Created on 12-16-2014 11:03 AM - edited 09-16-2022 02:15 AM
Hi all,
I am running a CDH5.2 cluster including Spark on YARN. When I run jobs through spark-shell with a local driver I am able to read and process Snappy compressed files, however as soon as I try to run the same scripts (wordcount for testing purposes) on YARN I get an UnsatisfiedLinkError (see below):
java.lang.UnsatisfiedLinkError: org.apache.hadoop.util.NativeCodeLoader.buildSupportsSnappy()Z org.apache.hadoop.util.NativeCodeLoader.buildSupportsSnappy(Native Method) org.apache.hadoop.io.compress.SnappyCodec.checkNativeCodeLoaded(SnappyCodec.java:63) org.apache.hadoop.io.compress.SnappyCodec.getDecompressorType(SnappyCodec.java:190) org.apache.hadoop.io.compress.CodecPool.getDecompressor(CodecPool.java:176) org.apache.hadoop.mapred.LineRecordReader.<init>(LineRecordReader.java:110) org.apache.hadoop.mapred.TextInputFormat.getRecordReader(TextInputFormat.java:67) org.apache.spark.rdd.HadoopRDD$$anon$1.<init>(HadoopRDD.scala:198) org.apache.spark.rdd.HadoopRDD.compute(HadoopRDD.scala:189) org.apache.spark.rdd.HadoopRDD.compute(HadoopRDD.scala:98) org.apache.spark.rdd.RDD.computeOrReadCheckpoint(RDD.scala:262) org.apache.spark.rdd.RDD.iterator(RDD.scala:229) org.apache.spark.rdd.MappedRDD.compute(MappedRDD.scala:31) org.apache.spark.rdd.RDD.computeOrReadCheckpoint(RDD.scala:262) org.apache.spark.rdd.RDD.iterator(RDD.scala:229) org.apache.spark.rdd.MappedRDD.compute(MappedRDD.scala:31) org.apache.spark.rdd.RDD.computeOrReadCheckpoint(RDD.scala:262) org.apache.spark.rdd.RDD.iterator(RDD.scala:229) org.apache.spark.scheduler.ResultTask.runTask(ResultTask.scala:62) org.apache.spark.scheduler.Task.run(Task.scala:54) org.apache.spark.executor.Executor$TaskRunner.run(Executor.scala:180) java.util.concurrent.ThreadPoolExecutor.runWorker(ThreadPoolExecutor.java:1145) java.util.concurrent.ThreadPoolExecutor$Worker.run(ThreadPoolExecutor.java:615) java.lang.Thread.run(Thread.java:745)

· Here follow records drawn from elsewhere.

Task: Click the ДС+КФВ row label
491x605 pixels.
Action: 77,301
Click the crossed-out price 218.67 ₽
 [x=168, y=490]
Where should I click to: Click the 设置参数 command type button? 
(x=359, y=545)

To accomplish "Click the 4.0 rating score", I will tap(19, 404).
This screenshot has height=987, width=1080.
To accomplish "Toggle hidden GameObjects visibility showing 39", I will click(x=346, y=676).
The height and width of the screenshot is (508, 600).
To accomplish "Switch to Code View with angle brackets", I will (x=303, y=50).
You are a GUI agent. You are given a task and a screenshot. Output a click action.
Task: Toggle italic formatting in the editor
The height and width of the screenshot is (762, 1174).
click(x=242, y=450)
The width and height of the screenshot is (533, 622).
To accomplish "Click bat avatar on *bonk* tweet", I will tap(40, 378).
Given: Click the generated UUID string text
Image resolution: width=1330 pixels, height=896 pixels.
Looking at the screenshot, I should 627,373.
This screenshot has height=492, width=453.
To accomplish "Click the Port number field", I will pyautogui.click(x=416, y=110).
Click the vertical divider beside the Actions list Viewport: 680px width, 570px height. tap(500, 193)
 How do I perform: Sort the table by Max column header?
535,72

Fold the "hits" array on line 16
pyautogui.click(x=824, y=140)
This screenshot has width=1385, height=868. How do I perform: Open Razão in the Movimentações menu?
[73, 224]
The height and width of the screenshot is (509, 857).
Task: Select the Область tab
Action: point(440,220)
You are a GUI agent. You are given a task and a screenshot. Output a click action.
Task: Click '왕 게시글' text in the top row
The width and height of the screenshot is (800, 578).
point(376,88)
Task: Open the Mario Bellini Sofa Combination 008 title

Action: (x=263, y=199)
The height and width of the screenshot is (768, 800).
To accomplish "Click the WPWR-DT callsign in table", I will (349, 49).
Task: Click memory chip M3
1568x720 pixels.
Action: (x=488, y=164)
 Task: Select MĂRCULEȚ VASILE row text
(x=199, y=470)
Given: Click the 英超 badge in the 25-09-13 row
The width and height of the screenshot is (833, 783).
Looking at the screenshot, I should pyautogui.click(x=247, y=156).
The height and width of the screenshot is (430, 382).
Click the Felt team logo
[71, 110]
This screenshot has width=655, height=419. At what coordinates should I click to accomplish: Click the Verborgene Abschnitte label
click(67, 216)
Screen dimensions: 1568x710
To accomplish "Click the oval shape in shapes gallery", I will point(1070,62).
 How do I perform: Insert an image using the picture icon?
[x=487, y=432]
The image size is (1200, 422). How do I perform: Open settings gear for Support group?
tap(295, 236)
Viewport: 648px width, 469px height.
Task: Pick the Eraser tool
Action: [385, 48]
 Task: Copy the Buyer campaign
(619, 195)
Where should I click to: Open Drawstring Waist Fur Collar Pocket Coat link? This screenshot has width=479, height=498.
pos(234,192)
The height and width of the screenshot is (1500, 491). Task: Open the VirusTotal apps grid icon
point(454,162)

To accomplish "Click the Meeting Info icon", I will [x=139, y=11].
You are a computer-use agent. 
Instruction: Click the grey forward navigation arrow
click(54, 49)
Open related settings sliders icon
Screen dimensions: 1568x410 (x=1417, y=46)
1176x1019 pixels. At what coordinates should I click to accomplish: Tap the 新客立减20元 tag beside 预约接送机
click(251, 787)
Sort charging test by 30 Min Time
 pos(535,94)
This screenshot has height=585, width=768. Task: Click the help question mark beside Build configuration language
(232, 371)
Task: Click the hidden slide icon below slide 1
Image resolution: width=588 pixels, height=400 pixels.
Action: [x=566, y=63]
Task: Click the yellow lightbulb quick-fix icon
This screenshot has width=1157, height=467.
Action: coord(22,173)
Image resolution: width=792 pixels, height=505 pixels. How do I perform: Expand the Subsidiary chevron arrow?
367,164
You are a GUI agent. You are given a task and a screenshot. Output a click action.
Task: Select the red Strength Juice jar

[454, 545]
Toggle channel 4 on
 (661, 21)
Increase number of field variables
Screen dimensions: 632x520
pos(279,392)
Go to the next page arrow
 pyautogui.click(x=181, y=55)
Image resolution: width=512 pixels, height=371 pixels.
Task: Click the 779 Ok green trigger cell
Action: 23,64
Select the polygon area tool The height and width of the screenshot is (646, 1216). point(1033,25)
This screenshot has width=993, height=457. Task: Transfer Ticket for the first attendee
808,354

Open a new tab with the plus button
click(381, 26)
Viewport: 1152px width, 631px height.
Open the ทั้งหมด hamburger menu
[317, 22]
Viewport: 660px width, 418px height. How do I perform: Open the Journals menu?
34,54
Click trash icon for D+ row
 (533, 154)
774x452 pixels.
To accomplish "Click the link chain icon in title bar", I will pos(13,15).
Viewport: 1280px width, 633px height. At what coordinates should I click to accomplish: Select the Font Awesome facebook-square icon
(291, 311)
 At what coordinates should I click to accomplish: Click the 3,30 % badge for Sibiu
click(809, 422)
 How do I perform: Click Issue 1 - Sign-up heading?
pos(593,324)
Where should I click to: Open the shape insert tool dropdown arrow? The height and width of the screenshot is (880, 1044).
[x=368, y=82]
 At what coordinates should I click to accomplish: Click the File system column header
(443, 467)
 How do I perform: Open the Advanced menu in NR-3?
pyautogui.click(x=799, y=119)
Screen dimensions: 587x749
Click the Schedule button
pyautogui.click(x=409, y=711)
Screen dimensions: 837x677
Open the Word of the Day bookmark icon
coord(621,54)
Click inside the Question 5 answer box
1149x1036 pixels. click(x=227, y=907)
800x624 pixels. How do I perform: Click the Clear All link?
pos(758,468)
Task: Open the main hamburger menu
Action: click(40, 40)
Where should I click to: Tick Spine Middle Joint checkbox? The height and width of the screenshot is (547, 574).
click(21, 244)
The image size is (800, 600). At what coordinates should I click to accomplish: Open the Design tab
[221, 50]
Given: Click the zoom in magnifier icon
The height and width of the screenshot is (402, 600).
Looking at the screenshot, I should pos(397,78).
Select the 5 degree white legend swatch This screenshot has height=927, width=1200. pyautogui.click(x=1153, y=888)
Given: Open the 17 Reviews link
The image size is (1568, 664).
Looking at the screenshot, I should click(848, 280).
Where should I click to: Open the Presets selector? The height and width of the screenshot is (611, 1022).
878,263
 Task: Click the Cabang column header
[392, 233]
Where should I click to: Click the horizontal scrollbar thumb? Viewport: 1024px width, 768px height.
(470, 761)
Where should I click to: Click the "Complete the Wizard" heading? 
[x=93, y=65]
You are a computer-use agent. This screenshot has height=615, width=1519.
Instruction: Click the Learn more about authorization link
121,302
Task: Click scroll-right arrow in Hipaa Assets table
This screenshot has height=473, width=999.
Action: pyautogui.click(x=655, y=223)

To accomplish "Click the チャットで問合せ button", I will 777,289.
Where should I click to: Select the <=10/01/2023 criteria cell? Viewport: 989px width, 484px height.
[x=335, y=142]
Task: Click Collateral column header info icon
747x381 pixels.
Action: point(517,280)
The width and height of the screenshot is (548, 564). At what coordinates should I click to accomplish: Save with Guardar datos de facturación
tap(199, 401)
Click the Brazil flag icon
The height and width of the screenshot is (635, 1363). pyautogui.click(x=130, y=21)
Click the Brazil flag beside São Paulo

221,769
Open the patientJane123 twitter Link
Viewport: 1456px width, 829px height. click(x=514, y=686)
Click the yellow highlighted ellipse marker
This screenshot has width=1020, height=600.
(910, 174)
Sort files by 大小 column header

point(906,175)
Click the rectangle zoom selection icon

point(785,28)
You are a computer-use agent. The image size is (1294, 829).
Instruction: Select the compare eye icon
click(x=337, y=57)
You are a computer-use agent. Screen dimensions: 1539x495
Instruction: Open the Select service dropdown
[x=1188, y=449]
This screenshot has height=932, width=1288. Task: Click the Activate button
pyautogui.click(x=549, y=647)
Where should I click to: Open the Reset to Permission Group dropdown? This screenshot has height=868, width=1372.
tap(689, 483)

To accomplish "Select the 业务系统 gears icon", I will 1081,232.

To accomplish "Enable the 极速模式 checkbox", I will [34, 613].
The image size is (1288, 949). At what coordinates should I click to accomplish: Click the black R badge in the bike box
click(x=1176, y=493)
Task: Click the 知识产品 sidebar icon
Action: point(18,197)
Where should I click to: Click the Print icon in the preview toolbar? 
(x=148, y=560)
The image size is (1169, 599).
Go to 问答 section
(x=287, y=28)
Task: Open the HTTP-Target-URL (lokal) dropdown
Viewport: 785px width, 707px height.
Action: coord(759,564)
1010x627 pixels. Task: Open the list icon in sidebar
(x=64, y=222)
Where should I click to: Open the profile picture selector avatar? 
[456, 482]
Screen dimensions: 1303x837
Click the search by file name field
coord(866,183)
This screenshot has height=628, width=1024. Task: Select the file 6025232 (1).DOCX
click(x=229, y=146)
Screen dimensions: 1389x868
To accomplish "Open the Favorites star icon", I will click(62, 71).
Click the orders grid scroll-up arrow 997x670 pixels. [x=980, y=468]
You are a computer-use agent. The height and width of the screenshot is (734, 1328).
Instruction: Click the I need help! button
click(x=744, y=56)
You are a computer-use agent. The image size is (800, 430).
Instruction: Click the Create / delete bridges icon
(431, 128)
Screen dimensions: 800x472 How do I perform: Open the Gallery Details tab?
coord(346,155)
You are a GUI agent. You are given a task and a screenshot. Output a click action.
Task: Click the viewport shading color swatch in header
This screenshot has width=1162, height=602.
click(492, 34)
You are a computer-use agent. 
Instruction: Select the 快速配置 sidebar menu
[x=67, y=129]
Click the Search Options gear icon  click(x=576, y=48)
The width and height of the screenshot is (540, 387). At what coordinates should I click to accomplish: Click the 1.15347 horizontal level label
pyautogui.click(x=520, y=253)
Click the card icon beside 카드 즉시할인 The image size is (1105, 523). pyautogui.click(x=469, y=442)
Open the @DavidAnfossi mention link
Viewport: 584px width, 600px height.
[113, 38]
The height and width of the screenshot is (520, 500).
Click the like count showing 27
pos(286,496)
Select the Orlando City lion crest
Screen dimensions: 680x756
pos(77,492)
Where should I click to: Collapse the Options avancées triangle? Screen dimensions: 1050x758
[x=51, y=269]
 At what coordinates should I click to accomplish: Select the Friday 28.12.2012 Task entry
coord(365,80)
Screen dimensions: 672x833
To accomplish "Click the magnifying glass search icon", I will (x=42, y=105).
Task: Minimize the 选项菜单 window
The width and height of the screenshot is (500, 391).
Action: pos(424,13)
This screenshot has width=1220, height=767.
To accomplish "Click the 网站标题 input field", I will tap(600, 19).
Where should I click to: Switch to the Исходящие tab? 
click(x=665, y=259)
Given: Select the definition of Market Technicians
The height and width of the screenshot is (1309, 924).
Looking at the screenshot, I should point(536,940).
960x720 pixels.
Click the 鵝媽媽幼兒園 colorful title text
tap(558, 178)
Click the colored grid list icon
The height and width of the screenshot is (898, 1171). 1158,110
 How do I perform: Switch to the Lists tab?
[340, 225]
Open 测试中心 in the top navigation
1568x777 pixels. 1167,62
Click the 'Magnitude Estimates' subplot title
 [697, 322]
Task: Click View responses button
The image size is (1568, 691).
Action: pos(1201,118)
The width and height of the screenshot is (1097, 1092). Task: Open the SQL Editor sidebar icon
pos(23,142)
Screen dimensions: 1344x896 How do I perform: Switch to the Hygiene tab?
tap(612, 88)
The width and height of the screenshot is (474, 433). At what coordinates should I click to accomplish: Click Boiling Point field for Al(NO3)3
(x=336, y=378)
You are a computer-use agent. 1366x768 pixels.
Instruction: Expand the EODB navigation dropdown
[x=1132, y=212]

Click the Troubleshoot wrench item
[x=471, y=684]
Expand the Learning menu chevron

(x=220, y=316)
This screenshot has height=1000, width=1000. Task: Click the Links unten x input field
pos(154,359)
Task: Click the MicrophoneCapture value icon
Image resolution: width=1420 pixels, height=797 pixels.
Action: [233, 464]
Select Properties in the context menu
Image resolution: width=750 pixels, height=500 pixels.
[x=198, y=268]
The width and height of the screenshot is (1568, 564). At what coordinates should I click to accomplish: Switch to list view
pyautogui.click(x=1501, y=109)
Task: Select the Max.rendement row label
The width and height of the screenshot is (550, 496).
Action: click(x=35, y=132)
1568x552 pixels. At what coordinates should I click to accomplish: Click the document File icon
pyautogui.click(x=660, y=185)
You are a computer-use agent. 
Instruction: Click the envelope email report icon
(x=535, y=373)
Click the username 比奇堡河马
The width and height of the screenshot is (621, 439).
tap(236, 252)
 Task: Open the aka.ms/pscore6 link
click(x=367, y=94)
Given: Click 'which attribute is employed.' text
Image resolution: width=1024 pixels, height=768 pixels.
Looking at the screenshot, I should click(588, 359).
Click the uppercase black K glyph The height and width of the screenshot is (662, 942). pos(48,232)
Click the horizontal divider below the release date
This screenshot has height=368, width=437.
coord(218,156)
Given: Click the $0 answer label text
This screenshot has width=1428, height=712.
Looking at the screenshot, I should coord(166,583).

I have tried to set the library path to libsnappy.so.1 with a plethora of variables including LD_LIBRARY_PATH, JAVA_LIBRARY_PATH, SPARK_LIBRARY_PATH in spark-env.sh, and hadoop-env.sh, as well as spark.executor.extraLibraryPath, spark.executor.extraClassPath in spark-defaults.conf.
I am at a loss as to what could be causing this problem since running locally works perfectly.
Any pointers/ideas would be really helpful.
Created 12-16-2014 03:25 PM
The solution I found was to add the following environment variables to spark-env.sh. The first 2 lines make spark-shell able to read snappy files from when run in local mode and the third makes it possible for spark-shell to read snappy files when in yarn mode.
export JAVA_LIBRARY_PATH=$JAVA_LIBRARY_PATH:/usr/lib/hadoop/lib/native export LD_LIBRARY_PATH=$LD_LIBRARY_PATH:/usr/lib/hadoop/lib/native export SPARK_YARN_USER_ENV="JAVA_LIBRARY_PATH=$JAVA_LIBRARY_PATH,LD_LIBRARY_PATH=$LD_LIBRARY_PATH"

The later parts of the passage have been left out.